[Stored data]
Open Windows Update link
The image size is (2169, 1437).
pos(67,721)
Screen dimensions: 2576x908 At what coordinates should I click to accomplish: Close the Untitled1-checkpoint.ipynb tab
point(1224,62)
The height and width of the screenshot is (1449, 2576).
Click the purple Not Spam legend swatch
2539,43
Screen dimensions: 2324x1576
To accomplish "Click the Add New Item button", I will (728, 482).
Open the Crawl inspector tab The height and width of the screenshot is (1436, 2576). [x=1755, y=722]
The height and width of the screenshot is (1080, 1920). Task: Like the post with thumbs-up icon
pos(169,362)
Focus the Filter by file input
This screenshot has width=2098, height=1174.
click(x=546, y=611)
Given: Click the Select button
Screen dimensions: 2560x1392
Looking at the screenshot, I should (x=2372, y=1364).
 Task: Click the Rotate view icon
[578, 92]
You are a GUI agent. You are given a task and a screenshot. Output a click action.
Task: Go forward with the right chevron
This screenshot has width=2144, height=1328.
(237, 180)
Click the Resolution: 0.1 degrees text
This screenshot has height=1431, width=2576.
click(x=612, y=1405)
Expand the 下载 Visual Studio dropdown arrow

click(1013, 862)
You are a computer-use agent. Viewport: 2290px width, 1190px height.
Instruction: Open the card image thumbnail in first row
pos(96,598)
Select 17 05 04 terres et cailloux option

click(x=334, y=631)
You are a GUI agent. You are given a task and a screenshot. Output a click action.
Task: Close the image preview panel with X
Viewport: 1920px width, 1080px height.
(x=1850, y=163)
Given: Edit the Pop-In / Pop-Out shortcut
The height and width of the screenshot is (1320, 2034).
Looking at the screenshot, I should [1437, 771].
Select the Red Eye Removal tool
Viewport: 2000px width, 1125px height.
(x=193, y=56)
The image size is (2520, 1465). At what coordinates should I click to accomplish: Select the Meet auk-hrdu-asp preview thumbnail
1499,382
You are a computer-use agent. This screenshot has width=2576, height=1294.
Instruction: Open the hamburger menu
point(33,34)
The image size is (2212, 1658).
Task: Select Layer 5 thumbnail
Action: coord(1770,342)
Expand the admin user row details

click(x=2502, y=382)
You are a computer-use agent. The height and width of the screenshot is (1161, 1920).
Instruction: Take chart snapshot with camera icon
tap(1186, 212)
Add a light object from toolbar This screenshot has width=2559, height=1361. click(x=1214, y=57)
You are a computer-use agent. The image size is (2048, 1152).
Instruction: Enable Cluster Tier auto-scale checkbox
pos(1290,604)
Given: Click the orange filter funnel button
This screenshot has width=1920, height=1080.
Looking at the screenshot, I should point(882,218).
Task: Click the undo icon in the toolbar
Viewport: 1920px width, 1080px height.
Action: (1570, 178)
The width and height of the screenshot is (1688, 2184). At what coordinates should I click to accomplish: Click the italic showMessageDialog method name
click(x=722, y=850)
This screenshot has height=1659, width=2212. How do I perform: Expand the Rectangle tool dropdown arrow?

> _TASK REQUIREMENTS_
Repeat each entry exactly.

> _WRITTEN SOLUTION_
Open Windows Update link
The image size is (2169, 1437).
pos(67,721)
Screen dimensions: 2576x908 At what coordinates should I click to accomplish: Close the Untitled1-checkpoint.ipynb tab
point(1224,62)
The height and width of the screenshot is (1449, 2576).
Click the purple Not Spam legend swatch
2539,43
Screen dimensions: 2324x1576
To accomplish "Click the Add New Item button", I will (728, 482).
Open the Crawl inspector tab The height and width of the screenshot is (1436, 2576). [x=1755, y=722]
The height and width of the screenshot is (1080, 1920). Task: Like the post with thumbs-up icon
pos(169,362)
Focus the Filter by file input
This screenshot has width=2098, height=1174.
click(x=546, y=611)
Given: Click the Select button
Screen dimensions: 2560x1392
Looking at the screenshot, I should (x=2372, y=1364).
 Task: Click the Rotate view icon
[578, 92]
You are a GUI agent. You are given a task and a screenshot. Output a click action.
Task: Go forward with the right chevron
This screenshot has width=2144, height=1328.
(237, 180)
Click the Resolution: 0.1 degrees text
This screenshot has height=1431, width=2576.
click(x=612, y=1405)
Expand the 下载 Visual Studio dropdown arrow

click(1013, 862)
You are a computer-use agent. Viewport: 2290px width, 1190px height.
Instruction: Open the card image thumbnail in first row
pos(96,598)
Select 17 05 04 terres et cailloux option

click(x=334, y=631)
You are a GUI agent. You are given a task and a screenshot. Output a click action.
Task: Close the image preview panel with X
Viewport: 1920px width, 1080px height.
(x=1850, y=163)
Given: Edit the Pop-In / Pop-Out shortcut
The height and width of the screenshot is (1320, 2034).
Looking at the screenshot, I should [1437, 771].
Select the Red Eye Removal tool
Viewport: 2000px width, 1125px height.
(x=193, y=56)
The image size is (2520, 1465). At what coordinates should I click to accomplish: Select the Meet auk-hrdu-asp preview thumbnail
1499,382
You are a computer-use agent. This screenshot has width=2576, height=1294.
Instruction: Open the hamburger menu
point(33,34)
The image size is (2212, 1658).
Task: Select Layer 5 thumbnail
Action: coord(1770,342)
Expand the admin user row details

click(x=2502, y=382)
You are a computer-use agent. The height and width of the screenshot is (1161, 1920).
Instruction: Take chart snapshot with camera icon
tap(1186, 212)
Add a light object from toolbar This screenshot has width=2559, height=1361. click(x=1214, y=57)
You are a computer-use agent. The image size is (2048, 1152).
Instruction: Enable Cluster Tier auto-scale checkbox
pos(1290,604)
Given: Click the orange filter funnel button
This screenshot has width=1920, height=1080.
Looking at the screenshot, I should point(882,218).
Task: Click the undo icon in the toolbar
Viewport: 1920px width, 1080px height.
Action: (1570, 178)
The width and height of the screenshot is (1688, 2184). At what coordinates should I click to accomplish: Click the italic showMessageDialog method name
click(x=722, y=850)
This screenshot has height=1659, width=2212. How do I perform: Expand the Rectangle tool dropdown arrow?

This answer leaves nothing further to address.